With his New York Knicks gearing up for a preseason game against the Toronto Raptors, ProBasketballTalk's Kurt Helin unearthed a video of World Peace expressing his profound confusion to a group of reporters.
"Honestly, I forget stuff so fast," World Peace said. "Like today, I asked the big fella, when we go to Toronto, who do we play?"
His disorientation is understandable. There are so many NBA teams in Canada to choose from, it can be difficult to keep track of who plays where.
There's the Raptors, and then there's...um...er...well...up until 2002 there was the Vancouver Grizzlies.
Alright then, I can't defend him. His brain fart was inexcusable. How did he forget about the Raptors?
These are the Raptors for crying out loud. Not the barely D-League-worthy Philadelphia 76ers or every team from Baseketball. They have Rudy Gay, a notorious chucker. DeMar DeRozan, aeronautical extraordinaire. And was World Peace not, like the rest of the world, shook by Toronto's mascot's season-ending injury?
One of his current teammates, Andrea Bargnani, even spent seven seasons in Toronto for Pete's sake. There's no way he could just forget which team plays there.

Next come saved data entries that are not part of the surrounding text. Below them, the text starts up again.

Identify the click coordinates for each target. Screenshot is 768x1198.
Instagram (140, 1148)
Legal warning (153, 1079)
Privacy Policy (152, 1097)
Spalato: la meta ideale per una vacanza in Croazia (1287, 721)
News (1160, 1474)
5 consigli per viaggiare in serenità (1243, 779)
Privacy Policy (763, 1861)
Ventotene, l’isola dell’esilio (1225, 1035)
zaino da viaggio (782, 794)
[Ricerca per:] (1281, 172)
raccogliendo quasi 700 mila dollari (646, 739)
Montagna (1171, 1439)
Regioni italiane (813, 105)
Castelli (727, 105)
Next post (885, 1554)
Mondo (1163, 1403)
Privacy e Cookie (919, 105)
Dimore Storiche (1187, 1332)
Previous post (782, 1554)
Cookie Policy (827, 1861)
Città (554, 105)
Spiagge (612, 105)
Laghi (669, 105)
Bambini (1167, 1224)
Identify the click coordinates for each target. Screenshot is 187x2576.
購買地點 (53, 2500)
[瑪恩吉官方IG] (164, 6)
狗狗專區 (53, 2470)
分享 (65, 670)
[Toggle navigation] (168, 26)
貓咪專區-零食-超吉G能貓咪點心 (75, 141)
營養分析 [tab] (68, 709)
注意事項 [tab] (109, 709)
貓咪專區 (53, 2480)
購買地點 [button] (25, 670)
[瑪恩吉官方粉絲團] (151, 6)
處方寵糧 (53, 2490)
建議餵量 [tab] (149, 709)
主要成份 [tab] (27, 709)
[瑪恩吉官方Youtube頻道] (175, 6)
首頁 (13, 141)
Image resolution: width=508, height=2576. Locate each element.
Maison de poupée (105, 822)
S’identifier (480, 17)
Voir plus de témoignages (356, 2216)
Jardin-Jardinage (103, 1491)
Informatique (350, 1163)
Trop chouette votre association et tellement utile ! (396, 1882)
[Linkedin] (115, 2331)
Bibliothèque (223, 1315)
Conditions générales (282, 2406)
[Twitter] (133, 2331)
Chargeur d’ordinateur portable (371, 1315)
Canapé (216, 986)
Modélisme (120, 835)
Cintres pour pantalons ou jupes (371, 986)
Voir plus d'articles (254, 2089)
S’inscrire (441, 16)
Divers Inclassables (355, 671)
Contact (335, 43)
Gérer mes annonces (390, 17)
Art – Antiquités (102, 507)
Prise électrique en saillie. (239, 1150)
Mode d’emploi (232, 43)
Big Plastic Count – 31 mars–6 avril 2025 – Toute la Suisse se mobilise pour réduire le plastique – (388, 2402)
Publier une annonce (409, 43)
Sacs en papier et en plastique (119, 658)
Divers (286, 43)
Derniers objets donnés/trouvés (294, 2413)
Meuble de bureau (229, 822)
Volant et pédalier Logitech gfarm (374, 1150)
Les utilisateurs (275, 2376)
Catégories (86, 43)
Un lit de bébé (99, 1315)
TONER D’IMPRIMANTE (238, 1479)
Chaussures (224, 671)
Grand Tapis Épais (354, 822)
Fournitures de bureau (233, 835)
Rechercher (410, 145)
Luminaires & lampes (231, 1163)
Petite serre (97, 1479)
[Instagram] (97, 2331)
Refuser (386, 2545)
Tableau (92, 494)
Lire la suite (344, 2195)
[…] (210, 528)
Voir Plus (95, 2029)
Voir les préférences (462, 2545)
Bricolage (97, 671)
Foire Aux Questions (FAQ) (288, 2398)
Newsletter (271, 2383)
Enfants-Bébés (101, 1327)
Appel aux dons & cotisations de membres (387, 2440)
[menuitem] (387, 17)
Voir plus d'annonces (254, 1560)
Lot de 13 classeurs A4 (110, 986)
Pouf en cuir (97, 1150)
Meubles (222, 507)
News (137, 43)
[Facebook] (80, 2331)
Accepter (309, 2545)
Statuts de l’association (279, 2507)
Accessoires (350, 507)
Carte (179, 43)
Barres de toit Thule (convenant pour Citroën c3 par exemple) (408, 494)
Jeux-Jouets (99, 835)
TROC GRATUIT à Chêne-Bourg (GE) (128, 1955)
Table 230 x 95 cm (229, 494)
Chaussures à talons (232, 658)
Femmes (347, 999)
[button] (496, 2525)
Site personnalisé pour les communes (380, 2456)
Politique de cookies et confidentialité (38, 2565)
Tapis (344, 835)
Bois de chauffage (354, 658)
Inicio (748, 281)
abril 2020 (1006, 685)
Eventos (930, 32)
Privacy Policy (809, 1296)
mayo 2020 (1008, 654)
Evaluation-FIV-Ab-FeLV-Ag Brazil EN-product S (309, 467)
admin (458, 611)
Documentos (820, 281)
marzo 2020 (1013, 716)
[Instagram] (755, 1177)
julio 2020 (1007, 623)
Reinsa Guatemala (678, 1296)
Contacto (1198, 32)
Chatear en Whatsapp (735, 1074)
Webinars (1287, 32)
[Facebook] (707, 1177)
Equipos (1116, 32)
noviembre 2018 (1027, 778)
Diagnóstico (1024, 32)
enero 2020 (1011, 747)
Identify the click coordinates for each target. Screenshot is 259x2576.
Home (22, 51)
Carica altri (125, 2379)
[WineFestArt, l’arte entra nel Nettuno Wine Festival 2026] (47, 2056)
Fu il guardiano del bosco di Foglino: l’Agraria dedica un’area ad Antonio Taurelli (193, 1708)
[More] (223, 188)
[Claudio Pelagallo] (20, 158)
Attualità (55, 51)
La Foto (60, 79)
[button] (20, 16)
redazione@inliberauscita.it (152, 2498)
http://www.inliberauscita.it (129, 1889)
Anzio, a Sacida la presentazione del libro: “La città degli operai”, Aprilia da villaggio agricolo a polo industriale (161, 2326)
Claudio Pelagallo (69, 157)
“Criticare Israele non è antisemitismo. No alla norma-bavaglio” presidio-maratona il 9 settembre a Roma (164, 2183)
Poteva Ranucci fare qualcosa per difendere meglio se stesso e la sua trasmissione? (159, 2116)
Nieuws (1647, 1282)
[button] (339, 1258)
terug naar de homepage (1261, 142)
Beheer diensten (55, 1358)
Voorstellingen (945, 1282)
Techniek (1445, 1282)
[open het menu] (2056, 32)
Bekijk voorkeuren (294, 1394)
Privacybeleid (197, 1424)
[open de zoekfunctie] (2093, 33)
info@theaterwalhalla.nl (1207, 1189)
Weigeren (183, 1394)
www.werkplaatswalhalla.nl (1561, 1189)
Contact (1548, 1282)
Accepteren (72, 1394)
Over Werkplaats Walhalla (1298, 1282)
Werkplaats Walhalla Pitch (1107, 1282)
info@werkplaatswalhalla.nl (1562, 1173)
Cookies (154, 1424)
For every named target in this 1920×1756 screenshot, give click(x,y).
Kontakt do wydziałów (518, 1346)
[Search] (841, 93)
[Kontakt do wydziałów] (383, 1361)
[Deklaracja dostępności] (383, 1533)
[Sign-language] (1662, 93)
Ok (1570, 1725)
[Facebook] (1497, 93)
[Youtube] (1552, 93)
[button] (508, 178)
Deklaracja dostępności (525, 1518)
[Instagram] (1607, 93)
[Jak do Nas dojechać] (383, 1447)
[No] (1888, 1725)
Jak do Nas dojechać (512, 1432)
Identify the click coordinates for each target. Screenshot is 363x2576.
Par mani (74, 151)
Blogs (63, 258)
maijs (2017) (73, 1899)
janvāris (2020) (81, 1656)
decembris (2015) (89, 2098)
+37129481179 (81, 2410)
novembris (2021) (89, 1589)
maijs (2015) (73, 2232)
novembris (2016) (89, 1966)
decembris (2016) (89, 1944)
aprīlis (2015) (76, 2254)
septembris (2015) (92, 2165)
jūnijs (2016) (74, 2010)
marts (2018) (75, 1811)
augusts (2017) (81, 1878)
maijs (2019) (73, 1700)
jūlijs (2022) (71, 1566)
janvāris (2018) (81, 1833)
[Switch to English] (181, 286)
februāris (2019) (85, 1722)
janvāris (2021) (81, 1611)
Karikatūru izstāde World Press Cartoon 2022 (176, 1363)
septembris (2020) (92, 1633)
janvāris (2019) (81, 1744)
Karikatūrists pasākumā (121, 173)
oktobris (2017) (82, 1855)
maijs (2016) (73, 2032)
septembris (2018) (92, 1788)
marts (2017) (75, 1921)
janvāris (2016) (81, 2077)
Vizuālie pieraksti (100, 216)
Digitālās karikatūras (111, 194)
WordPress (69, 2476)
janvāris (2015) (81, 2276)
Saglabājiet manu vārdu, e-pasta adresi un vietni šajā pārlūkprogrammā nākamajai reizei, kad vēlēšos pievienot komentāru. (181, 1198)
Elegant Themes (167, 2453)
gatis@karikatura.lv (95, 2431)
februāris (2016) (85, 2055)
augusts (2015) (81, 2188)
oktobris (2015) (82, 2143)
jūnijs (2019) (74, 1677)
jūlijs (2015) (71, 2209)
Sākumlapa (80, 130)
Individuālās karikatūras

Then again, he is Metta World Peace. Too sexy for his cat, keeper of rhinos, brandisher of toothbrushes and proponent of mayo-flavored popcorn. And apparently, billboard of cluelessness, too.
I think my pet rhino is depressed. He is not wrecking the house like I am use to— Metta World Peace (@MettaWorldPeace) August 29, 2013
Ok. I have to amnesty my jeans. Their too tight. I think I might waive my tooth brush also. I need a new one— Metta World Peace (@MettaWorldPeace) July 10, 2013
Who is winning the game? I'm watching Men In Black. Eating popcorn with Mayo.— Metta World Peace (@MettaWorldPeace) May 11, 2013
Being that this is pretty typical behavior of New York's newest enigma, let's just be thankful he remembers what team it is he plays for.